The sense that gesture is a language of its own is even more pronounced in those cases where it seems to replace speaking entirely. In the nineteenth century, visitors came back from Italy with news of an exotic “gesture language” that was spoken without words at all. After the discovery of the archaeological sites of Herculaneum and Pompeii in the eighteenth century, Naples had become a can’t-miss stop on the grand tour. Letters home and travelogues in magazines told tales of complete conversations silently conducted between balconies, gossip and treachery performed by hand alone, and love affairs arranged without a word spoken. In one apocryphal anecdote, a young swain woos his beauty over the course of months, without discovery by her father, through gestures and looks exchanged from street to balcony. When he finally arrives at the decided meeting place to run away with her, he hears in the darkness an abrasive squawk asking, “are you there?” Realizing it’s the voice of his love, which he has never heard before, he runs the other way. 

For the benefit of these foreigners “who had been born in distant regions and who, on account of their cool and sluggish temperament are rather unsuited to gesturing,” Andrea de Jorio, an archaeologist at the Royal Borbonic Museum in Naples, produced one of the only works before Efron’s to look at gestures as they were used rather than as they ought to be used, an 1832 study that catalogued hundreds of gestures used in the streets of Naples.
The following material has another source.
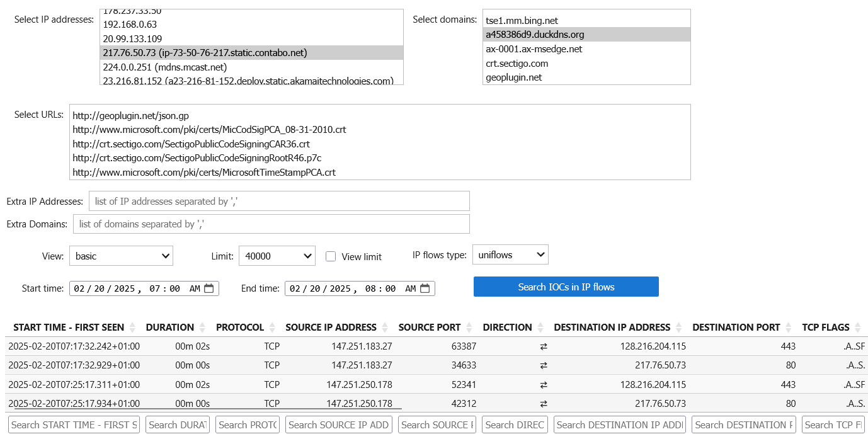The image size is (868, 439).
Task: Open the View dropdown
Action: click(121, 256)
Methinks the human method of expression by sound of tongue is very elementary and ought to be substituted for some ingenious invention which should be able to give vent to at least six coherent sentences at once.

—Virginia Woolf, 1899

De Jorio provides an alphabetized index of gesture meanings for everything from “abbondanza” (abundance) to “uomo panciuto” (paunchy man). He not only describes what the gestures look like—the tips of the index finger and thumb joined together facing one another, and then separated by the index finder of the other hand means “I am not friends with you anymore”—he gives little scenarios of the gestures used in context, showing some of the varying shades of meaning they can acquire. In one example, he tells the story of “a certain count, noting that someone he did not know had joined the conversation, and who made a somewhat bad impression, asked his friends, in gesture, who this person was.” The first man responded by placing the outside of his thumb at his ear, with the palm facing downward, “thus declaring him to be an ass.” The second friend made the same gesture, but with both hands at his ears, “meaning the fellow was more than an ass.” The third friend placed the tips of his extended thumbs on his temples with the other fingers wide open and oscillating, confirming that the poor fellow was “not just a fool, he was positively asinine.”

Despite stereotypes, the Italians have never had a monopoly on the wordless gesture. Even the most sluggish-armed among us can get all kinds of messages across without saying a word: “come here,” “he’s crazy,” “check her out,” “yes,” “no,” “I don’t know,” “peace,” “it’s a secret,” “I’m thinking,” “wait a minute,” “stop right there,” “something stinks,” “I’m not listening,” “screw you,” “check, please.” These gestures aren’t exotic to us because they’re the ones we use. They seem somehow to belong to the language “common to all men” that Quintilian was talking about.

But of course, they aren’t common to all men, as anyone who’s ever looked at a travel guidebook can tell you. Remember to avoid the “okay” sign in Brazil, where it means “asshole.” Watch out in Bulgaria, where a head nod means “no” and a head shake means “yes.” Don’t give the thumbs up in Iran unless you mean to say “up yours.” Many of the gestures we use in place of speech aren’t transparent at all. Their forms are arbitrary and need to be translated just like words.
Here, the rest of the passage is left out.